The beginning and middle of Act Two hit me like a brick and transformed that melancholic sorrow and joy into an anger so intense that it left me shaking and wanting to punch a wall(Which i hate and am ashamed that such an instinct can even cross my mind, fuck Im too old for bullshit like that and should have left such flashes of emotion in high school.) and needing to clean house to cool down.) I thought Mia and Anna, and possibly others in the friend group, were plotting. I assumed what Mia was doing with the bags of K was part of a longer scheme. That Anna and Mia were going to offer themselves up to Will. Get Will to try and seduce Lacey. and set the MC up with the woman who became his assistant (I feel shitty for blanking on her name right now.) That it was all part of some misguided scheme to make the MC and Lacey confront their absolute worst fears, like some sort of twisted exposure therapy. I felt betrayed and was so fucking angry. ( I know I am skipping around a lot here, please bear with me. My thoughts are a jumble, and my body is still being flooded with so many chemicals and emotions over the story.) That anger peaked with the littlebitch video, which I admit I fell for just like the MC. I had to get up and go to the gym to work out that fury. Thankfully, the Monster directed the MC to Little Miss Cotton Candy, and that mess got sorted out. I really love that the MC and Lacey let the blows, the emotions roll over them like a tide, but not consume them. And when the tide recedes, they talk and communicate openly. I love it so much. I will say it a thousand times, I love open communication, and it is so fucking important and part of maturity. And the author was great about not making that the stopping point for Act Two. And everything that came afterwards made me feel warm and snug, and like that, no matter what trouble comes next,t everyone will be okay.
So now for some misc thoughts and wrap up. There will be things I miss because again, my mind is a frantic jumble right now, and I need to get these words out. Express my thoughts and have them seen.
Some people were saying that the woman whom they deep-faked Lacey onto was Veronica. I kinda doubt that at this point. At the very end, the mysterious villain mentioned that it was someone they had hired recently. Maybe it's Will's girlfriend?
I really love that the MC and Isaac are connecting, helping each other, and that it helped the MC see himself in a new light. I kinda hope they become friends and maybe experiment at some point. I imagine that if Isaac and the MC experiment in front of Lacey, it will turn her pussy into a waterfall.

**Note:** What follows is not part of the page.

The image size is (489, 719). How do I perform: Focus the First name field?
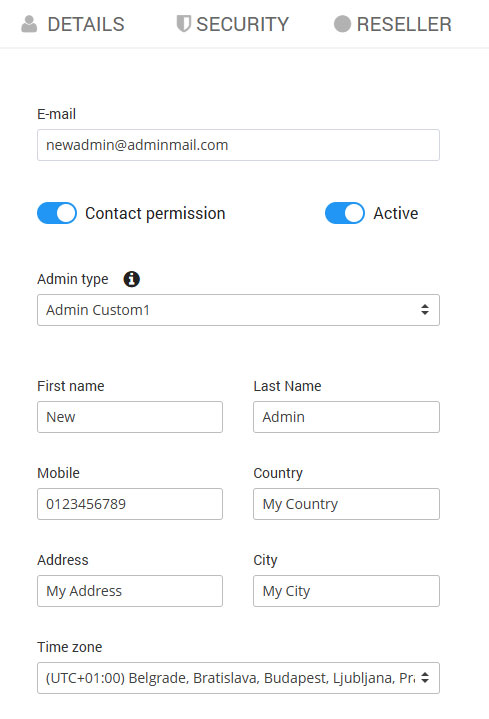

I love that Isaac is an actual character with depth and not a caricature of an aggressive black man. And its fucking nice that he would make his house available like that.

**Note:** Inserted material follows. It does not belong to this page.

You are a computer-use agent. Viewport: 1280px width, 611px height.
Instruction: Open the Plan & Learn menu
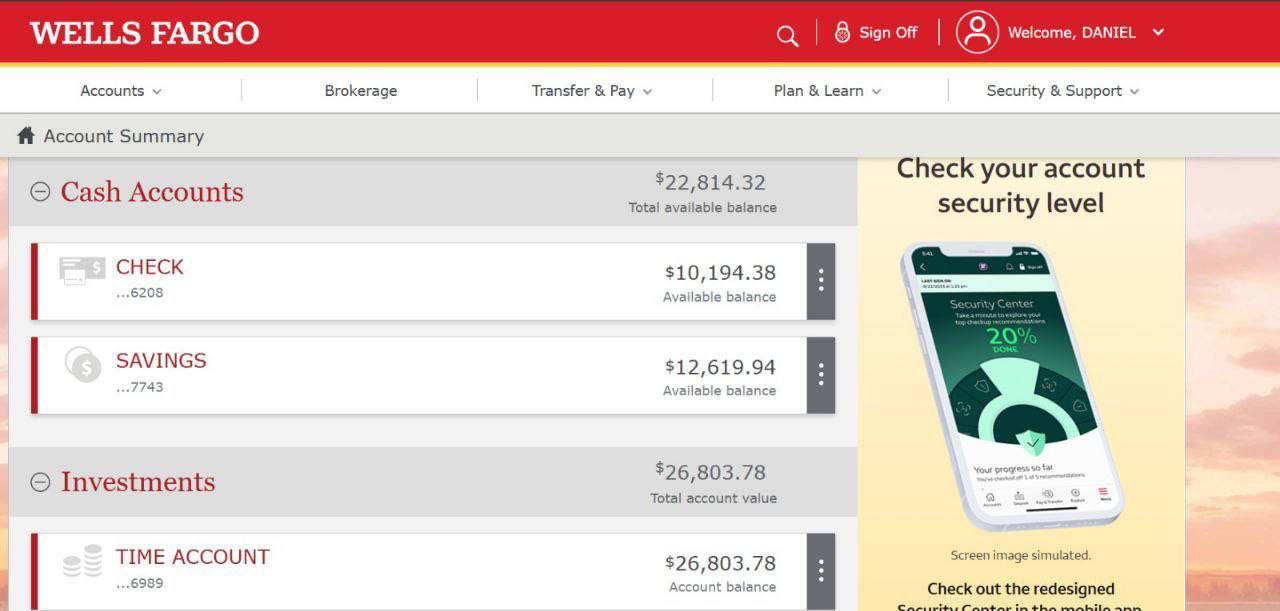click(827, 91)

I have a hard time feeling anger at Lacey. Maybe that says more about me and that I'm the type of person who wants to see the best in others. To see their flaws, incorporate them into my mental image of them, and accept and love them. But I truly believe she is genuine with everything she says to MC and Mia. She's fucked up but is truly on a journey of self-improvement. Of accepting and working on her flaws. And fuck speaking from experience, no horrid narcissist would accept that they have narcissistic qualities, that those qualities hurt and manipulate those they love, and that it's something they need to work on. And I think she is worthy of being truly seen and loved, and accepted by the MC. Just as she's doing for him. Which on the MC, and this is something I really empathise with him about and am working on myself. He needs to accept that expressing anger is sometimes okay, but I also love that he's working on finding a middle ground between keeping it all bottled in and avoiding confration (Which the Monster warned him about with Mia.) and exploding in justified anger and then feeling like you need to comfort and reassure the person you exploded at. It's very mature and a journey I am on myself. I really see so much of myself in both the MCs. It hurts to admit this, but I have wasted my twenties and now, at thirty, feel like I'm in the place where most people are at twenty or younger. I was so hurt and depressed, and did nothing with my twenties. Never truly lived, never explored the world, or allowed myself to be open, honest, and form genuine connections. I also used pot as an escapism and have done so much of it for an extended period of time that I probably have given myself irreversible brain damage. Fuck I even tried to kill myself multiple times, and it wasn't the people who loved me, or hope for a better future, that stopped me from doing it. But because I was scared of what came after death. Lol too scared to live, too scared to die. Im doing better now, or at least I hope I am. I'm taking small steps to improve myself and trying not to look at the big picture. But fuck this story cut me to the core and feels very close to home.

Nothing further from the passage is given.